The purpose of this assessment is to work through all the relevant steps of constructing a predictive model on a given data set.  This will include data cleaning, exploratory analysis, preprocessing, model building and tuning, and finally model evaluation and predicting on new data.  This will assess a variety of skills developed in the course.

Label all question answers clearly.  Include any relevant code in your answers, as there are marks awarded

for code.

The data we are looking at today concerns extramarital activities of readers of Psychology  Today in 1969. Our aim is to build a predictive model that will determine whether an individual is likely to engage in extramarital affairs based on various aspects of their lives.
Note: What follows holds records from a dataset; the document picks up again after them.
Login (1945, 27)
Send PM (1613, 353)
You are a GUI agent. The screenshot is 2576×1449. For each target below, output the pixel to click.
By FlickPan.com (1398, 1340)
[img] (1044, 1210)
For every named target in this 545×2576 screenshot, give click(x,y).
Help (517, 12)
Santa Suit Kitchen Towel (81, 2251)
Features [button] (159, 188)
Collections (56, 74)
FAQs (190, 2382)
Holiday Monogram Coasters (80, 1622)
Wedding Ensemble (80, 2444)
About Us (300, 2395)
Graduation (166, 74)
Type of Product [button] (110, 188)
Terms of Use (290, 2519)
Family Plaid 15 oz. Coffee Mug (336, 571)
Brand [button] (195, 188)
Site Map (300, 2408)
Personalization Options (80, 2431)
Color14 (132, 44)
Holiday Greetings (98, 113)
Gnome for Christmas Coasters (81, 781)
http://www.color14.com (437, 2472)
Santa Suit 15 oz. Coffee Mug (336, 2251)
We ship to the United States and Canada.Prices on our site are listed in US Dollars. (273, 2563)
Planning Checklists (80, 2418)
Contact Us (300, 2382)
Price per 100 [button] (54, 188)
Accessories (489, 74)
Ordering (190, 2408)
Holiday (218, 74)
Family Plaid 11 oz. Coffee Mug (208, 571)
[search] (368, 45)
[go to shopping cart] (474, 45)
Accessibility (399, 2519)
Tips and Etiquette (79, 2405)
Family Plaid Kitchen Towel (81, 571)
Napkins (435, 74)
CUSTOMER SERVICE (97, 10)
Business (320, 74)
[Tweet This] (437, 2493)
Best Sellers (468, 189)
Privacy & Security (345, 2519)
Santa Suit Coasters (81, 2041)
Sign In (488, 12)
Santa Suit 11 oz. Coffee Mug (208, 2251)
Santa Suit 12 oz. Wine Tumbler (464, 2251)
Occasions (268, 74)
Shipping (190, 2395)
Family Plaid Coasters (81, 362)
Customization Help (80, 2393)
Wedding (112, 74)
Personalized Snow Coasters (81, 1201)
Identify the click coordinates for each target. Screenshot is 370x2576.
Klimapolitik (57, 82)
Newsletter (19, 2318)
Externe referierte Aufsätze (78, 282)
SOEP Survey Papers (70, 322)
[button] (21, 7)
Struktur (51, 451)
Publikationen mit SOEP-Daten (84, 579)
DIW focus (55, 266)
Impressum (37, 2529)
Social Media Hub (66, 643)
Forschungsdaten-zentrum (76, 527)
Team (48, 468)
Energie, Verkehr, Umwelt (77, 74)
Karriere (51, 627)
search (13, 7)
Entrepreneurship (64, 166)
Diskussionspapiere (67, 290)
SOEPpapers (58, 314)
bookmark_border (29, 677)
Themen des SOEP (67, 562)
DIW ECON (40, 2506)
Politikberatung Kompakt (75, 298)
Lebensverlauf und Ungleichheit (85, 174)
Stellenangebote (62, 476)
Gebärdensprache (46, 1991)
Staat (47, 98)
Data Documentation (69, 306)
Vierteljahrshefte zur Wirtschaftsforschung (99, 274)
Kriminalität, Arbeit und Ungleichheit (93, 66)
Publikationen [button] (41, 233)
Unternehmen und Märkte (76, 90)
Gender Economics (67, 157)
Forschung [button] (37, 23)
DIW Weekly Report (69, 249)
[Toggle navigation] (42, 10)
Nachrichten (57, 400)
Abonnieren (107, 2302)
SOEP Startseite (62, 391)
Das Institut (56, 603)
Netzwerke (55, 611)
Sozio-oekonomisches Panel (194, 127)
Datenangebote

The variables in this dataset are:

• affair - An indicator of whether the participant had engaged in an affair, categorical.

•  sex - the sex of the participant, categorical.

•  age - the age in years of the participant, continuous.

•  ym - the number of years the participant had been married, continuous.

•  child - do they have a child?  Categorical.

•  religious - how religious are they, ranging from 1 = anti-religious to 5 = very religious.

• education - years of education, ranging from 9 = primary school to 20 = PhD.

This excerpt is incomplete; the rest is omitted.